Brothers Raúl and Fidel Castro led the Marxist-inspired revolution that overthrew Cuba's military dictatorship in 1959 and led the establishment of the Republic of Cuba as a Communist state. It was Fidel—charismatic, skilled as an orator, and gifted with natural leadership qualities—who became the island nation's new leader. Raúl was equally important in the country's administration, however; as defense minister from 1959 to 2008, as well as deputy prime minister and first deputy prime minister, he built Cuba's military into an internationally significant fighting force. While committed to Communism, Raúl Castro introduced free-market reforms that proved crucial in 1991, when the Soviet Union collapsed and ended its economic support. Although he negotiated an improvement in Cuba's strained relationship with the United States under U.S. president Barack Obama, Cuba's continued violation of human rights caused sanctions to be reimposed during the subsequent administration of Donald Trump.

Expelled from School

Raúl Castro was born on June 3, 1931, the sixth of nine children born into a plantation family in Birán, in eastern Cuba. His father, Angel María Bautista Castro y Argiz, had emigrated from Spain with few resources but by now had accumulated real-estate land holdings. Raúl and older brother Fidel attended school in the city of Santiago de Cuba, and both boys were expelled for disruptive behavior. They were then sent to the prestigious Jesuit-run Belén Preparatory School, then located in Havana but now operating in Miami, Florida. Fidel, who was five years older, excelled here, but Raúl continued to founder academically and returned home to the family plantation.
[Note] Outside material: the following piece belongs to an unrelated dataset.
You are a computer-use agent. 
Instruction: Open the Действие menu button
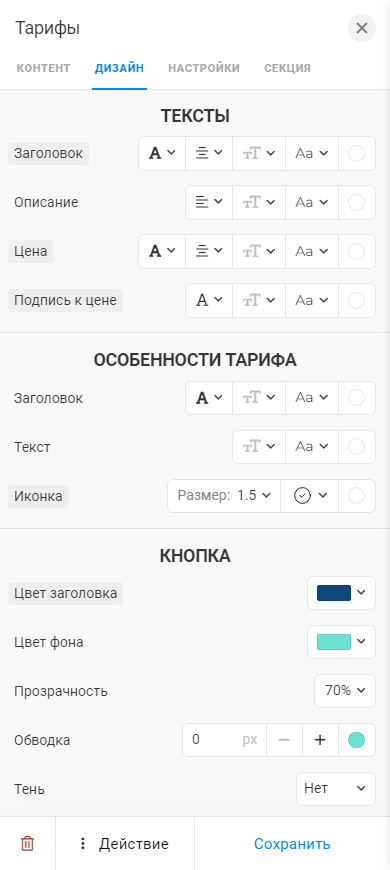(x=125, y=844)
Classmates said that he preferred partying and gambling to attending classes.

When Castro later enrolled in management classes at the University of Havana, he was no more successful academically than before, but his tenure as a student exposed him to new ideas. His conversion to collectivist beliefs occurred slightly earlier than that of his more famous brother: Raúl became an adherent of Marxist socialism during a 1953 visit to Vienna, Austria, where he attended the meeting of a local student group.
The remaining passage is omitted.